Может, вкуса во всём этом и не было, зато запаха было – хоть отбавляй. Моя зебра ещё долго «благоухала» своей красочной свежестью и щекотала мне ноздри по ночам. В особенно трудные моменты ароматических атак красителей я перебирался со своими матрасами, которые, судя по их худобе, были моими дальними родственниками, в «десятую». Там мне выделили место на полу, где я мог спать и туманить их комнату своими тяжёлыми токсичными снами. Представлялось, что я священным котом лежу в ногах у многочисленных распутных Клеопатр и одного Навуходоносора, роль которого исполнял Гроб.

Курт, как только увидел новое лицо моей «старушки номер семь», на котором свежим макияжем блестела застывшая краска, сказал:

– У тебя так чисто и красиво, аж противно!

Гаврик поначалу ничего не сказал, лишь многозначительно взглянул на зебру, но потом всё же заметил, что по-достоинству оценить мои труды без магарыча не удастся. Тогда и возникла идея новоселья. Это было прекрасным предлогом, чтобы собраться всем вместе.

Я всегда настаивал на том, что дружба – понятие ежедневное. Это скорее было для нас нормой, чем каким-то обязательным правилом. Дни, когда мы не виделись, были эпизодами нашей жизни. Я понимал, что, не видя кого-то хотя бы неделю, можно запросто потерять ту естественность в отношениях, которая, как и цирроз, зарабатывается постепенно. Потребность в той душевности, которая крепким морским просоленным узлом связывала меня с моими другами, была намного ярче и сильнее моей потребности в одиночестве, служившей отменной угольной пылью для топки моего единоличия. Тем более, что последнее было удовлетворено по-полной благодаря моим барским жилищным условиям. Так что жирный священный кот моего самодовольства был сыт и большую часть своего времени спал крепким и совсем не чутким сном.

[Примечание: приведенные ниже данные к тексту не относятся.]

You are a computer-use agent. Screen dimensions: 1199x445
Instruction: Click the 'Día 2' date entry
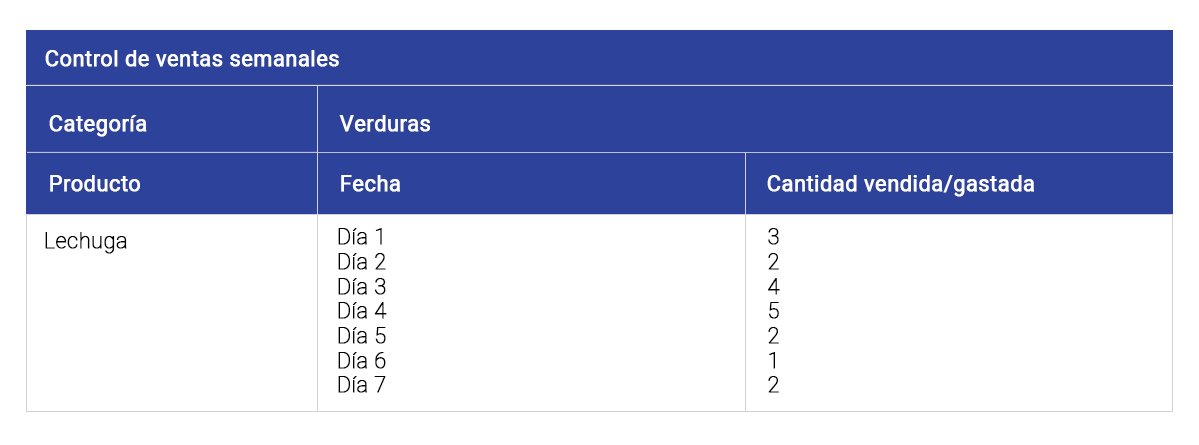pyautogui.click(x=362, y=262)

Осознание того, что друзей у меня, как наград у бровастого Брежнева, делало меня счастливым. Я научился умеренно скучать по ним, чтобы, находясь в разлуке, они мне не мерещились. Но в любом случае, это было прекрасное чувство – ощущать, что есть люди, которым ты не безразличен. Люди, обойдённые никчемность и пропитанные достоинством. Я подсел на дружбу, как на иглу. Вот здесь-то как раз и оправдывалось то прозвище, которым меня наградил какой-то клеветник. И если когда-то слово «наркоман» своей кактусовостью загоняло меня под плинтус, то теперь я облёк его в совсем другое значение, оставив для клыкастой общественности маленькое пятнышко неоднозначности в качестве возбудителя мнений и тлеющей предпосылки, из которой час от часу разгорался нероновский пожар сплетен.

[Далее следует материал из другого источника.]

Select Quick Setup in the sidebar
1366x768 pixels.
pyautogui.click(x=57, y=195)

Я стал бесповоротно зависим от крэка отношений с моими друзьями. Или со своими друзьями. Никогда не разбирался в притяжательных местоимениях. Да это и не важно. Все они без исключения и вправду были моими, потому как я сам, растерзанный близостью, до последней выжатой из меня слезинки отдался им.

Так что специального повода свидеться мы никогда не искали. В любое время мы могли позаниматься нашим бездельем вместе. Ну а если случались поводы, то это было просто великолепным предлогом, чтобы собраться всем вместе и откренделить такое вечернее действо, от которого слабые звёзды срывались с небес. Ночь была нашим законным временем, и мы никогда не спешили включать день, дабы продлить благодатное время.

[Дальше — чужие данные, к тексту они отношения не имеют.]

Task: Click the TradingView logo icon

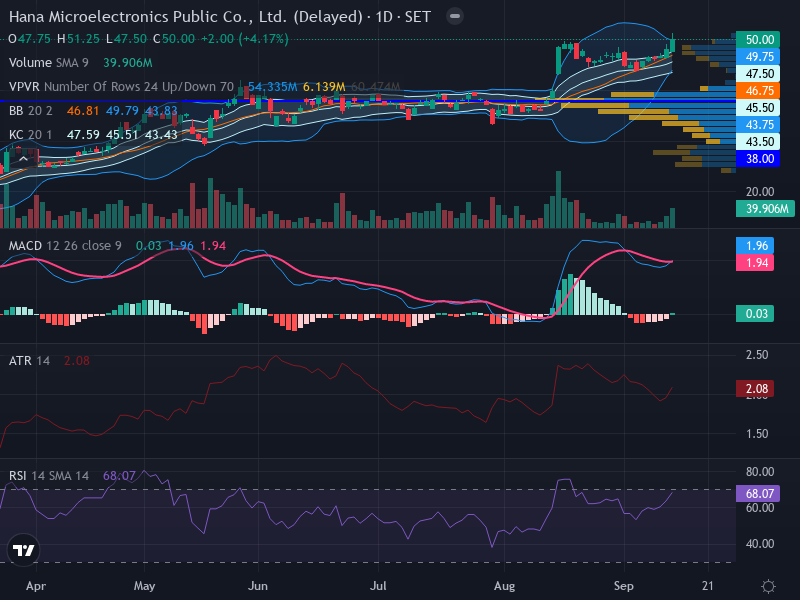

Я не вынашивал плана своего новоселья. Да и новосельем это назвать можно было лишь внатяжку, так что на самом деле я был быстрее старожилом в своей «седьмой», чем новосёлом в своей же перецифрованной «двадцать первой». Но свежий ремонт и мистическая зебра требовали немедленного осквернения. А какое у него будет название – дело десятое. Окропить своё жилище «жертвенной амброй» и впустить в дом чумазого хозяйственного домового я был просто обязан. «Амброй» ещё предстояло разжиться, а вот домовой сам пришёл ко мне.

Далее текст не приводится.